Kolaborasi dengan Sektor Perbankan, Jurus IFG Life Perluas Asuransi Jiwa Kredit
Kerja sama ini menjadi langkah penting untuk memperluas layanan asuransi jiwa kredit (AJK) di segmen pembiayaan perumahan dan konsumer.
PT Asuransi Jiwa IFG (IFG Life) terus memperkuat strategi bisnisnya melalui kolaborasi dengan sektor perbankan. Corporate Secretary IFG Life, Gatot Haryadi, menjelaskan bahwa salah satu kemitraan terbesar yang saat ini dijalankan adalah dengan Bank Tabungan Negara (BTN).

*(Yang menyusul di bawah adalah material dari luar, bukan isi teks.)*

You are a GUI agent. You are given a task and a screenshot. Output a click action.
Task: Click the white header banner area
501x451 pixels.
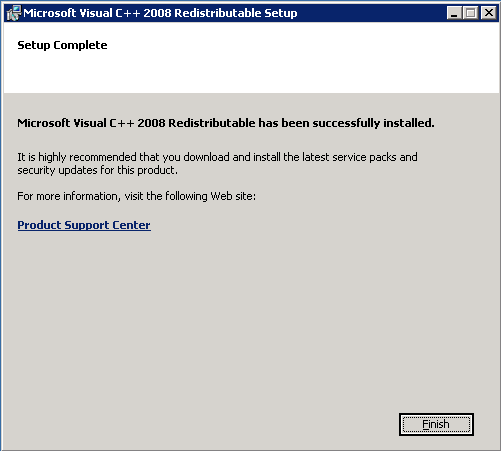(x=252, y=58)
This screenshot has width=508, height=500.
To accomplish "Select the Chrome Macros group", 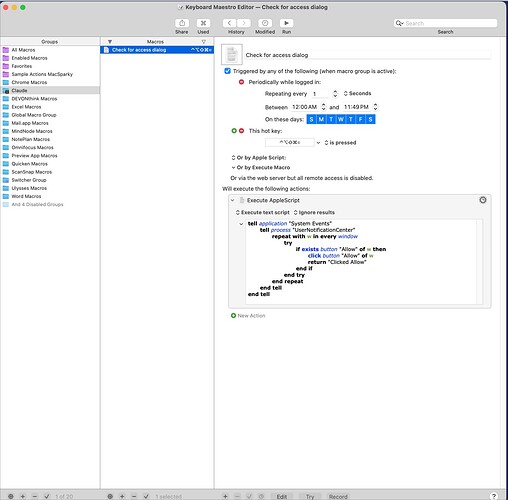I will 29,82.
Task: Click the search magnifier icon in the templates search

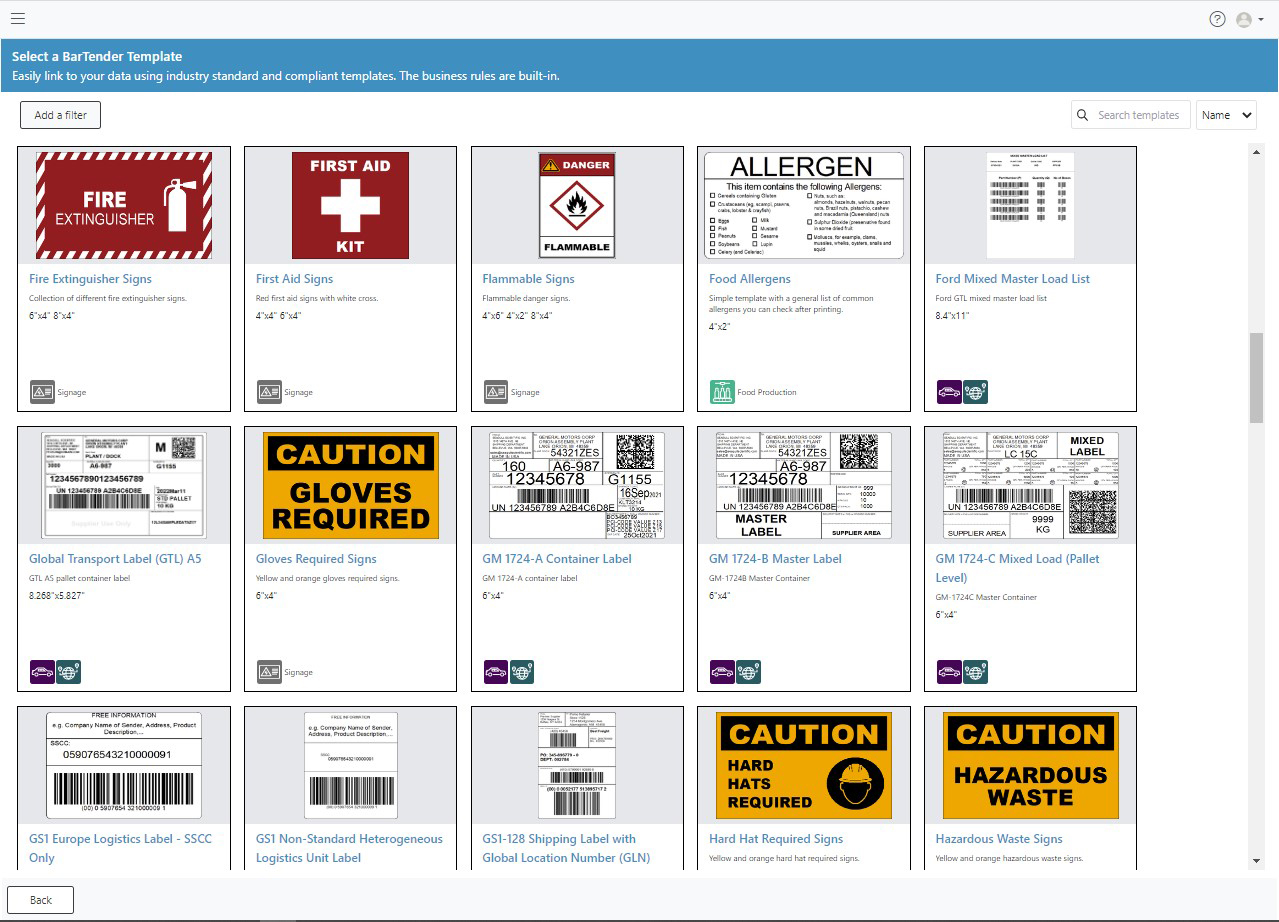Action: (x=1082, y=115)
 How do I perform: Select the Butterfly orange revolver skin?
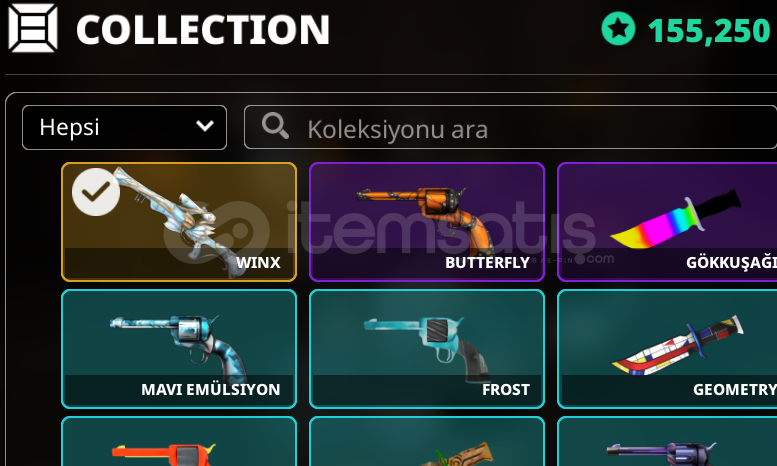coord(427,222)

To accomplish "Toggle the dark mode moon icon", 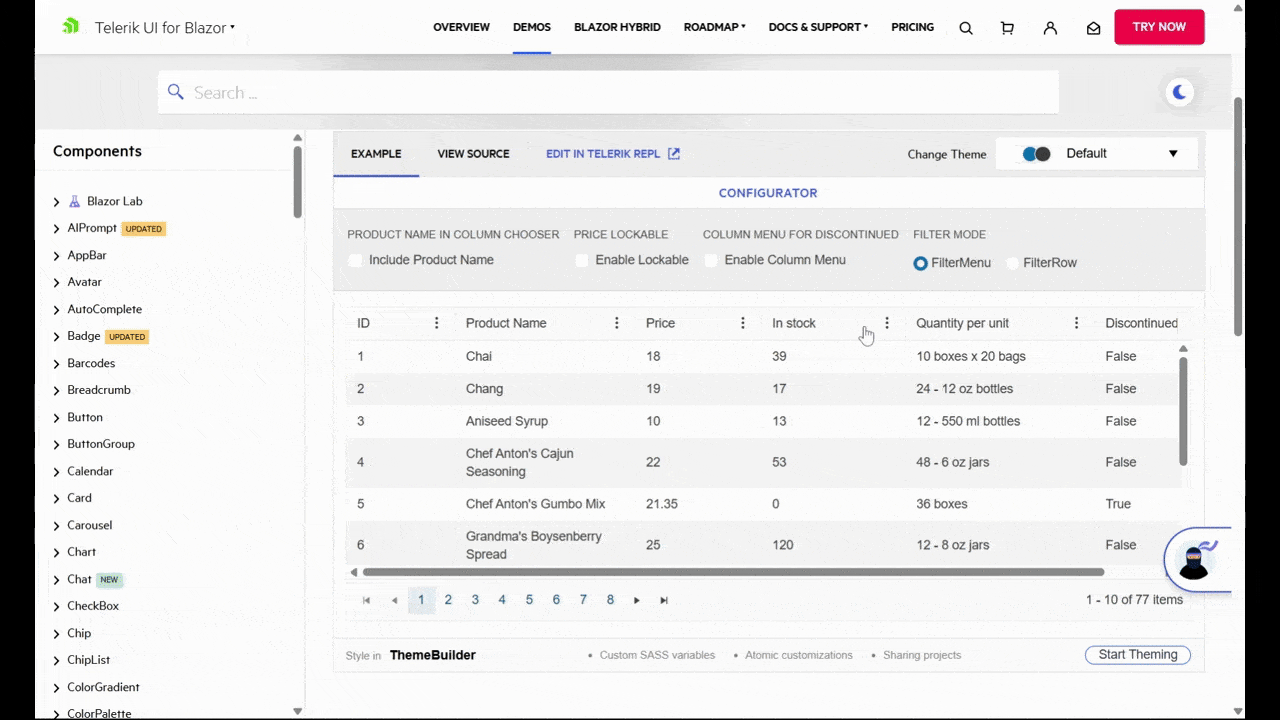I will click(x=1179, y=92).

Kerja sama ini menjadi langkah penting untuk memperluas layanan asuransi jiwa kredit (AJK) di segmen pembiayaan perumahan dan konsumer.
"Kita lakukan untuk kerja sama dengan partner-partner kita. Jadi, mungkin salah satu yang partner terbesar kita adalah Bank BTN," kata Gatot dalam Editorial Luncheon IFG Life, di Jakarta Selatan, Kamis (13/11).
Ia menegaskan bahwa kemitraan tersebut merupakan bagian dari upaya perusahaan untuk memperluas penetrasi pasar sekaligus menghadirkan produk perlindungan finansial yang relevan bagi masyarakat.
Melalui kemitraan ini, IFG Life berperan menyediakan perlindungan asuransi bagi debitur kredit perumahan BTN. Kolaborasi dengan BTN juga dinilai strategis karena segmen perumahan masih memiliki potensi pertumbuhan tinggi di Indonesia.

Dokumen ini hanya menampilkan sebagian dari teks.